- Nickname: Praz

World Series of Poker
- Bracelets: 2
- Money finishes: 11
- Highest WSOP Main Event finish: 240th, 2010

World Poker Tour
- Title: None
- Final table: None
- Money finishes: 2

= Praz Bansi =

British poker player

Pramesh 'Praz' Bansi is a British professional poker player from London, England, who has won two bracelets at the World Series of Poker and is part of the London-based poker group The Hitsquad.

Prior to his career as a professional poker player, Praz Bansi spent five years working as a recruiting consultant but decided to quit and focus full-time on poker when he found that he had a talent for it.
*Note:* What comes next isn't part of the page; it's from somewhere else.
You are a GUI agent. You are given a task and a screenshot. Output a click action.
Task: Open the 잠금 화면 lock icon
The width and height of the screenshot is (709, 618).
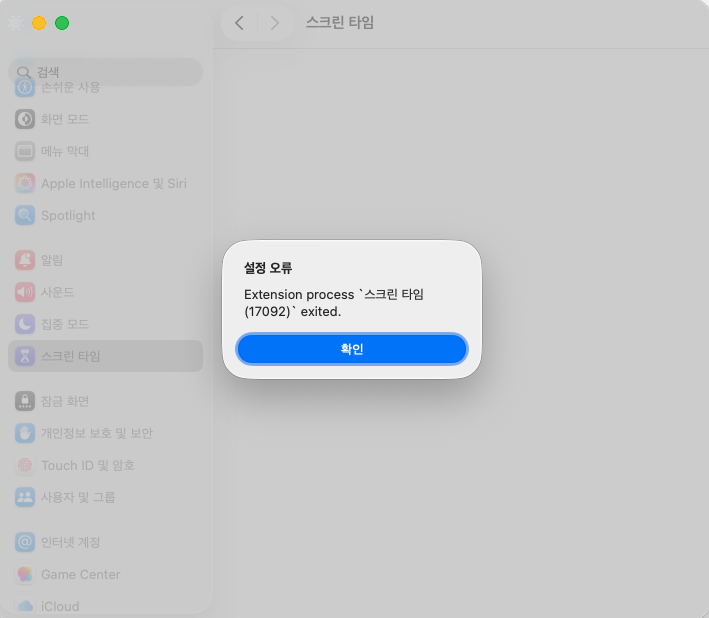25,401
In an interview with Poker Player Magazine, Bansi stated that he downloaded poker software onto his work computer and spent most of his time playing online before building up his bankroll and heading to Las Vegas.

==World Series of Poker==

In 2006, Bansi won his first World Series of Poker Bracelet in a $1,000 No Limit Hold'em event, earning £230,209, having already cashed in a previous event the same year.

In 2009, Bansi came third in the £10,000 World Series of Poker Europe Main event, earning £360,887 ($594,963) for his efforts.

In 2010, Bansi won his second bracelet in a $1,500 No Limit Hold'em event, earning $515,501.

===World Series of Poker Bracelets===

| Year | Tournament | Prize (US$) |
|---|---|---|
| 2006 | $1,000 No Limit Hold'em | $230,209 |
| 2010 | $1,500 No Limit Hold'em | $515,501 |

==Other events==

In January 2007, Bansi won the Grosvenor UK Poker Tour £1,000 GPT Leg 1 - No Limit Hold'em for a prize of £75,000. The following month he won the £1,000 No Limit Hold'em - Main Event as part of the Poker Festival in Birmingham for a prize of £32,550.

In 2008, Bansi won the $2,500 Super Satellite Sixth Annual Five Star World Poker Classic as part of the WPT World Championship in Las Vegas, and just two days later won the $2,500 Super Satellite II with each win earning him $25,700.

Praz Bansi was featured on the cover of the May 2009 Inside Poker magazine and is one of the rising stars of the UK poker scene.

Bansi was also named Poker Player Magazine's UK player of the year in 2009.

Bansi was a member of the Gutshot Poker Club based in London, England.

In 2009, had the most successful year of his career to date, winning the $5,000 No Limit Hold'em Seventh Annual Five Star World Poker Classic in Las Vegas for a prize of $133,380. Just three days later at the same tournament, he earned an additional $25,700 for winning the $2,500 Super Satellite. Later in 2009, Bansi won the biggest prize of his career, placing 3rd out of a field of 334 entrants in the £10,000 No Limit Hold'em - World Championship Event in the 2009 World Series of Poker Europe for a prize of £360,887 ($594,963 US). In an interview with ESPN, Bansi said that this was the toughest tournament in the world.

In 2010, Bansi won the $530 Supersatellite Main Event in the PokerStars Caribbean Adventure at Paradise Island for a $10,000 prize. Bansi also finished 18th out of 1529 entrants at the Paradise Island $10,000 No Limit Hold'em Main Event to win a $87,500 prize

As of 2010, Bansi's live tournament winnings exceed $2,300,000, of which $1,417,300 have come from the WSOP.